The 2021 Commonwealth census put Leyburn’s population at 566 people, but there were times when many more found their way to this village 220 kms west of Brisbane.
The locality’s first white settler, in the 1840s, was said to be William Gray. His daughter Jane and her husband Henry Kirby gave it the name Leyburn, after a town in Yorkshire, England.
The site for Leyburn, Queensland, was surveyed in November 1852. Henry Kirby and another man named Collins (no relation to Mike and Ann Collins) applied in 1854 for the licence of the Travellers' Home Inn, then in 1858 James Murray erected his Coffee Room Inn and Boarding House.

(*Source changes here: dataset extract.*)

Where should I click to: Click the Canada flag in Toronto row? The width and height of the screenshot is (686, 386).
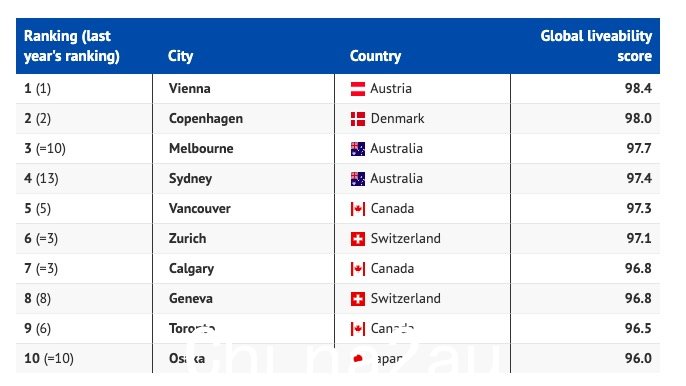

This became known later as the Granall Residence and remains in surprisingly good condition in Macintyre Street, opposite the 1863-licensed Royal Hotel. This property is now owned by Kyran and Janet Sprott, who are proud to preserve and showcase the history of this important feature of Leyburn.
The Royal and many other establishments were built to service a bustling gold-mining community during the 1860s, until most of the hopefuls decamped for Gympie, north of Brisbane.

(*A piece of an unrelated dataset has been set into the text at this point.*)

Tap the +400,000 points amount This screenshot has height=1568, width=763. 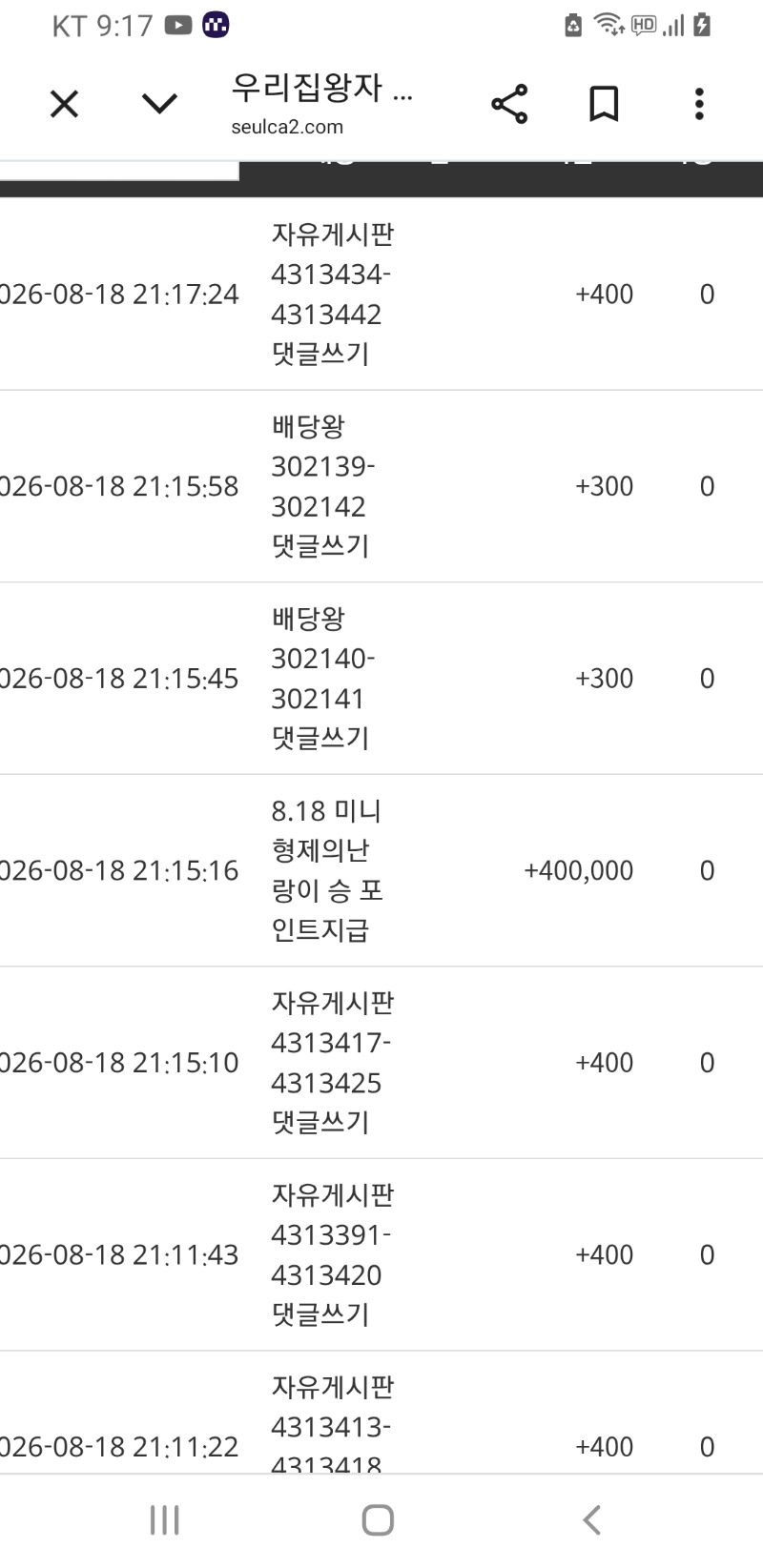coord(578,870)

Leyburn’s post office and police station opened in 1861, the State school in 1862, the Royal Hotel Leyburn in 1863, St Augustine’s Anglican Church in 1871.

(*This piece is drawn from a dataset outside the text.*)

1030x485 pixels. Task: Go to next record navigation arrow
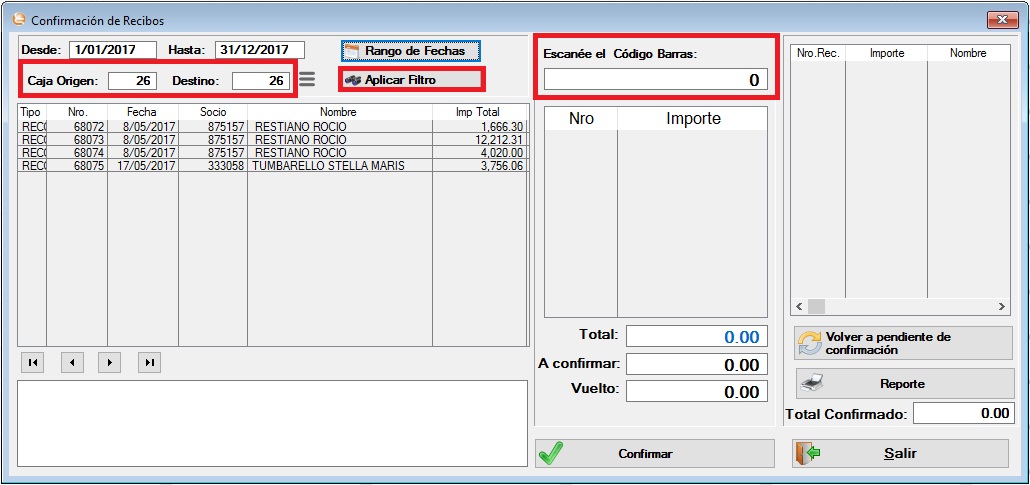pyautogui.click(x=111, y=362)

Farming and timber-getting mostly occupied residents for the next 80 years. And then the second world war came to put Leyburn on the map forever.
About five kms north of the township, authorities in early 1943 built a 2100 metre airstrip for the US Army Air Force. Intended originally as a base for Liberator heavy bombers in the event of Japanese invasion, the aerodrome eventually saw flights depart on secret reconnaissance missions to south-east Asia. The 21 Squadron, 23 Squadron and 99 Squadron also used the strip and Wirraway training and general purpose aircraft were a common sight in local skies.
At times until it was abandoned in 1945, the Leyburn airfield hosted up to 1300 personnel, but it was to get a massive, one-off boost when the two runways and linking roads were used for the 1949 Australian Grand Prix.
Contemporary reports said 30,000 people attended the race on 18 September and saw John Crouch win in a French Delahaye. The Toowoomba Auto Club staged more races in the early 1950s, when future world champion Jack Brabham was a competitor in his famous ReDex Special.
Today, plaques on Macquarie Drive commemorate the grand prix and the wartime activities, while more obvious reminders are the names on local roads – Delahaye Drive, Wirraway Avenue and Liberator Place – and Liberator Park on the entrance to town.
Finally, the footy connection. With Rugby League enjoying an obsessional following throughout regional Queensland, former Broncos captain and State of Origin and Australian representative Shane Webcke is one of Leyburn’s favourite sons.
His reputation as one of the world’s greatest players of his era has continued to bring attention to Leyburn, where he was once the publican and still has farming interests. In 2022, Shane joined the Historic Leyburn Sprints committee, as he is so passionate about the town that he wanted to broaden his support.
Leyburn, a little country town with a big and fascinating story.